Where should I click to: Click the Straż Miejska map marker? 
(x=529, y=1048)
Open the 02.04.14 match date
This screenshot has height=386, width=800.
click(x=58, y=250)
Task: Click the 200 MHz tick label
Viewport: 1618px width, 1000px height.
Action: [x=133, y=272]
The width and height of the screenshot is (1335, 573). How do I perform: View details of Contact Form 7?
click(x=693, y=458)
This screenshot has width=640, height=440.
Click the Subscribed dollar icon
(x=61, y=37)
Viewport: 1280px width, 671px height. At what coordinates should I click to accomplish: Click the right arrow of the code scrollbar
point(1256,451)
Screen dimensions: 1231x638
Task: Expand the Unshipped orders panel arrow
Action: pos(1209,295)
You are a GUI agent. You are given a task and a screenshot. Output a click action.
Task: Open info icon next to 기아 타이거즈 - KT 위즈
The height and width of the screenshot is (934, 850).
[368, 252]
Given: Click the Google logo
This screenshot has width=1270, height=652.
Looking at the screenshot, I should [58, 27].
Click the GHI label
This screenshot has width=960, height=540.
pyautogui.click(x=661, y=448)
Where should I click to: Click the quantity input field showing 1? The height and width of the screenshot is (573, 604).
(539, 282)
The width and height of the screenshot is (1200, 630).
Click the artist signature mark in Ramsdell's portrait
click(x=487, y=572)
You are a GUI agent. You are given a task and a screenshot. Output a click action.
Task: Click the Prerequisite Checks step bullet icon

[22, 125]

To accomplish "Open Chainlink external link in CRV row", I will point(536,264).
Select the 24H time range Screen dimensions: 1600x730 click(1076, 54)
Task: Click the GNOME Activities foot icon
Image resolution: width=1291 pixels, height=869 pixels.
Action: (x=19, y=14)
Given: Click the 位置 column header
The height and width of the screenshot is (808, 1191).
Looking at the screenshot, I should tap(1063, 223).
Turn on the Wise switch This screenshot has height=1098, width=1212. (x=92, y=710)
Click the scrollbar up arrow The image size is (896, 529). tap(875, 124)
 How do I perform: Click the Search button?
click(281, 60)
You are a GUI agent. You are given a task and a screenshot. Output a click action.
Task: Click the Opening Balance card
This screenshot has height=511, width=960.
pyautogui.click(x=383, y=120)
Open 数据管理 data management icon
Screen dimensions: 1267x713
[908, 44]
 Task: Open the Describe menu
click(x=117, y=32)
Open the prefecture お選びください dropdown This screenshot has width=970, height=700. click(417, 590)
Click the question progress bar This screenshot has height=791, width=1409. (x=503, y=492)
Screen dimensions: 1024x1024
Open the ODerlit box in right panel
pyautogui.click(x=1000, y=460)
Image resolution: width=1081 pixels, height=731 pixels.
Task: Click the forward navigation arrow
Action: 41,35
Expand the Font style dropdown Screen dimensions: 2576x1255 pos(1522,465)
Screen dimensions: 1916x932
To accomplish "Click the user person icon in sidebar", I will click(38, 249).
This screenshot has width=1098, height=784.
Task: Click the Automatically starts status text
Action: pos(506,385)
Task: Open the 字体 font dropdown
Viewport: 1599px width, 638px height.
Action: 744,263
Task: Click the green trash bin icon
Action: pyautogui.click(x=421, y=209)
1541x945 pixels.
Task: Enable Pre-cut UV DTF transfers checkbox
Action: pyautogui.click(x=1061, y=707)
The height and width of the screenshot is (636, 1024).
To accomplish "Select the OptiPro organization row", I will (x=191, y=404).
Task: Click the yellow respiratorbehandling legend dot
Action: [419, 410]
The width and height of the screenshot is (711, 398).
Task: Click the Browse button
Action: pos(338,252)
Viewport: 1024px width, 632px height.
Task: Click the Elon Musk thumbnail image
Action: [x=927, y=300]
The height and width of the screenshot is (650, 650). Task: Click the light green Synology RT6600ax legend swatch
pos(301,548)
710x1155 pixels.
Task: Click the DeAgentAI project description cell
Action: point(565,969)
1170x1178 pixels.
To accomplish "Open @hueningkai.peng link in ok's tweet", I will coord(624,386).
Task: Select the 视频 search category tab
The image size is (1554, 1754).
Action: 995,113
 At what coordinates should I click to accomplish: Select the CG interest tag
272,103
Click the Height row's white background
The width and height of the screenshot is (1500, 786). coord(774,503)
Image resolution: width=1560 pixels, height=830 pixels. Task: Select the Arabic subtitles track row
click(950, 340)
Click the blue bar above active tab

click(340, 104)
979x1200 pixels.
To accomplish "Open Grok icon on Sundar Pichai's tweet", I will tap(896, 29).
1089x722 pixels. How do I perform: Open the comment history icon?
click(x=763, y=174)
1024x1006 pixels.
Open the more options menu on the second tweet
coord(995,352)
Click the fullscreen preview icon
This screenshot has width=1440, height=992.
====================
# [Try it]
Set down the data in full, word for word.

# [Written answer]
Where should I click to: Click the Straż Miejska map marker? 
(x=529, y=1048)
Open the 02.04.14 match date
This screenshot has height=386, width=800.
click(x=58, y=250)
Task: Click the 200 MHz tick label
Viewport: 1618px width, 1000px height.
Action: [x=133, y=272]
The width and height of the screenshot is (1335, 573). How do I perform: View details of Contact Form 7?
click(x=693, y=458)
This screenshot has width=640, height=440.
Click the Subscribed dollar icon
(x=61, y=37)
Viewport: 1280px width, 671px height. At what coordinates should I click to accomplish: Click the right arrow of the code scrollbar
point(1256,451)
Screen dimensions: 1231x638
Task: Expand the Unshipped orders panel arrow
Action: pos(1209,295)
You are a GUI agent. You are given a task and a screenshot. Output a click action.
Task: Open info icon next to 기아 타이거즈 - KT 위즈
The height and width of the screenshot is (934, 850).
[368, 252]
Given: Click the Google logo
This screenshot has width=1270, height=652.
Looking at the screenshot, I should [58, 27].
Click the GHI label
This screenshot has width=960, height=540.
pyautogui.click(x=661, y=448)
Where should I click to: Click the quantity input field showing 1? The height and width of the screenshot is (573, 604).
(539, 282)
The width and height of the screenshot is (1200, 630).
Click the artist signature mark in Ramsdell's portrait
click(x=487, y=572)
You are a GUI agent. You are given a task and a screenshot. Output a click action.
Task: Click the Prerequisite Checks step bullet icon

[22, 125]

To accomplish "Open Chainlink external link in CRV row", I will point(536,264).
Select the 24H time range Screen dimensions: 1600x730 click(1076, 54)
Task: Click the GNOME Activities foot icon
Image resolution: width=1291 pixels, height=869 pixels.
Action: (x=19, y=14)
Given: Click the 位置 column header
The height and width of the screenshot is (808, 1191).
Looking at the screenshot, I should tap(1063, 223).
Turn on the Wise switch This screenshot has height=1098, width=1212. (x=92, y=710)
Click the scrollbar up arrow The image size is (896, 529). tap(875, 124)
 How do I perform: Click the Search button?
click(281, 60)
You are a GUI agent. You are given a task and a screenshot. Output a click action.
Task: Click the Opening Balance card
This screenshot has height=511, width=960.
pyautogui.click(x=383, y=120)
Open 数据管理 data management icon
Screen dimensions: 1267x713
[908, 44]
 Task: Open the Describe menu
click(x=117, y=32)
Open the prefecture お選びください dropdown This screenshot has width=970, height=700. click(417, 590)
Click the question progress bar This screenshot has height=791, width=1409. (x=503, y=492)
Screen dimensions: 1024x1024
Open the ODerlit box in right panel
pyautogui.click(x=1000, y=460)
Image resolution: width=1081 pixels, height=731 pixels.
Task: Click the forward navigation arrow
Action: 41,35
Expand the Font style dropdown Screen dimensions: 2576x1255 pos(1522,465)
Screen dimensions: 1916x932
To accomplish "Click the user person icon in sidebar", I will click(38, 249).
This screenshot has width=1098, height=784.
Task: Click the Automatically starts status text
Action: pos(506,385)
Task: Open the 字体 font dropdown
Viewport: 1599px width, 638px height.
Action: 744,263
Task: Click the green trash bin icon
Action: pyautogui.click(x=421, y=209)
1541x945 pixels.
Task: Enable Pre-cut UV DTF transfers checkbox
Action: pyautogui.click(x=1061, y=707)
The height and width of the screenshot is (636, 1024).
To accomplish "Select the OptiPro organization row", I will (x=191, y=404).
Task: Click the yellow respiratorbehandling legend dot
Action: [419, 410]
The width and height of the screenshot is (711, 398).
Task: Click the Browse button
Action: pos(338,252)
Viewport: 1024px width, 632px height.
Task: Click the Elon Musk thumbnail image
Action: [x=927, y=300]
The height and width of the screenshot is (650, 650). Task: Click the light green Synology RT6600ax legend swatch
pos(301,548)
710x1155 pixels.
Task: Click the DeAgentAI project description cell
Action: point(565,969)
1170x1178 pixels.
To accomplish "Open @hueningkai.peng link in ok's tweet", I will coord(624,386).
Task: Select the 视频 search category tab
The image size is (1554, 1754).
Action: 995,113
 At what coordinates should I click to accomplish: Select the CG interest tag
272,103
Click the Height row's white background
The width and height of the screenshot is (1500, 786). coord(774,503)
Image resolution: width=1560 pixels, height=830 pixels. Task: Select the Arabic subtitles track row
click(950, 340)
Click the blue bar above active tab

click(340, 104)
979x1200 pixels.
To accomplish "Open Grok icon on Sundar Pichai's tweet", I will tap(896, 29).
1089x722 pixels. How do I perform: Open the comment history icon?
click(x=763, y=174)
1024x1006 pixels.
Open the more options menu on the second tweet
coord(995,352)
Click the fullscreen preview icon
This screenshot has width=1440, height=992.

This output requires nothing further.